====== Passage shown

Abstract

In 1955, Jeanette Wolff, a Social Democratic Bundestag representative, who was herself Jewish and had lost most of her family in the concentration camps of the “Third Reich,” took the Bundestag floor and demanded that the budget line for compensation (Title 311) be increased in the wake of the passage of the first national-level compensation law in 1953. She criticized the fact that widows of high-ranking Nazi military and civilian officials were guaranteed high pension benefits, whereas widows of persecutees had to make due with modest payments.

Jeanette Wolff: Restitution for Nazi Victims (1955)

============
====== Dataset section

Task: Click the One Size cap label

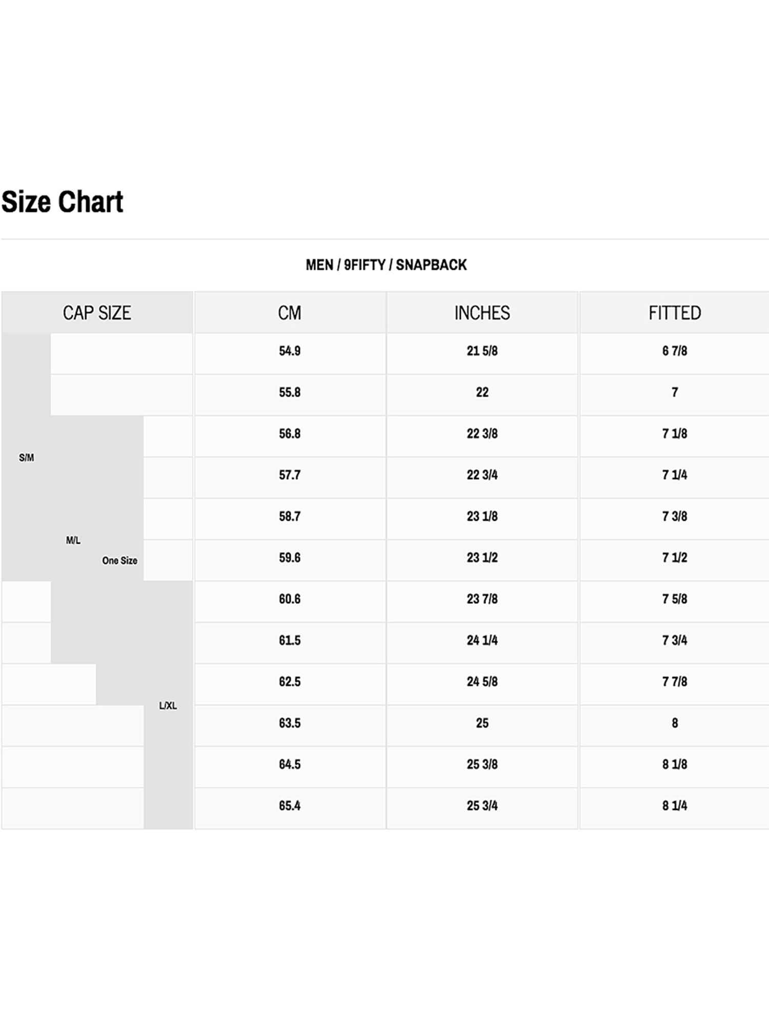Action: click(119, 561)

============

→ **To be done**
A. Summarize the abstract on restitution for Nazi victims in two sentences.
B. Transcribe the abstract on restitution for Nazi victims word for word, from "In 1955, Jeanette" up to and including "with modest payments.".

→ **Task responses**
A. In 1955, Jeanette Wolff, a Jewish Social Democratic Bundestag representative who had lost most of her family in the concentration camps of the "Third Reich," demanded on the Bundestag floor that the compensation budget line (Title 311) be increased after the first national-level compensation law passed in 1953. She criticized the guarantee of high pension benefits to widows of high-ranking Nazi military and civilian officials while widows of persecutees received only modest payments.

B.
In 1955, Jeanette Wolff, a Social Democratic Bundestag representative, who was herself Jewish and had lost most of her family in the concentration camps of the “Third Reich,” took the Bundestag floor and demanded that the budget line for compensation (Title 311) be increased in the wake of the passage of the first national-level compensation law in 1953. She criticized the fact that widows of high-ranking Nazi military and civilian officials were guaranteed high pension benefits, whereas widows of persecutees had to make due with modest payments.